■ **WHAT TO DO**:
Output each record verbatim, with pictures left out.

*** WORKING DATA Section Begins ***

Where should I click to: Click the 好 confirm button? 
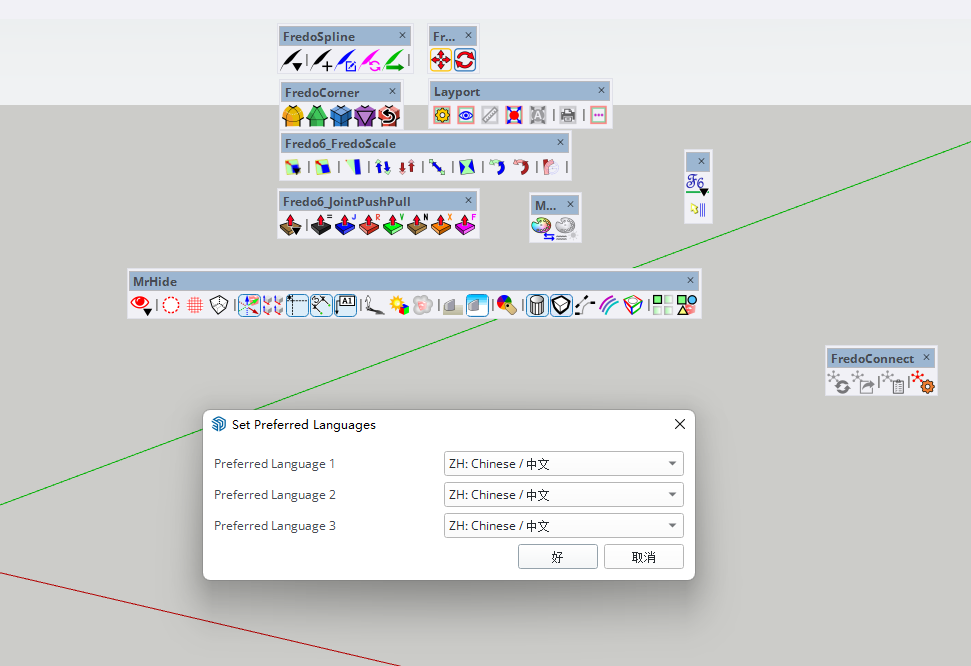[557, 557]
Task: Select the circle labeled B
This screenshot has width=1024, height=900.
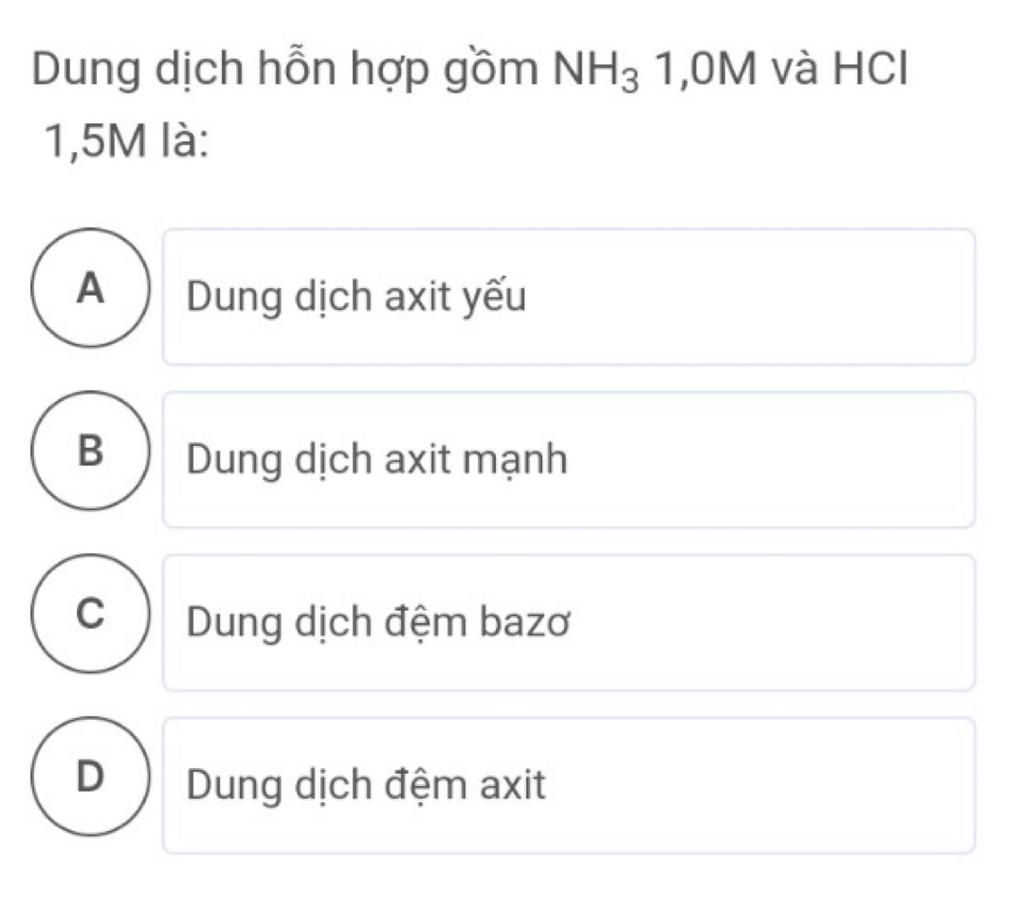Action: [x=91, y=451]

*** WORKING DATA Section Ends ***

■ **ANSWER SECTION**:
Where should I click to: Click the 好 confirm button? 
[557, 557]
Task: Select the circle labeled B
This screenshot has width=1024, height=900.
Action: [x=91, y=451]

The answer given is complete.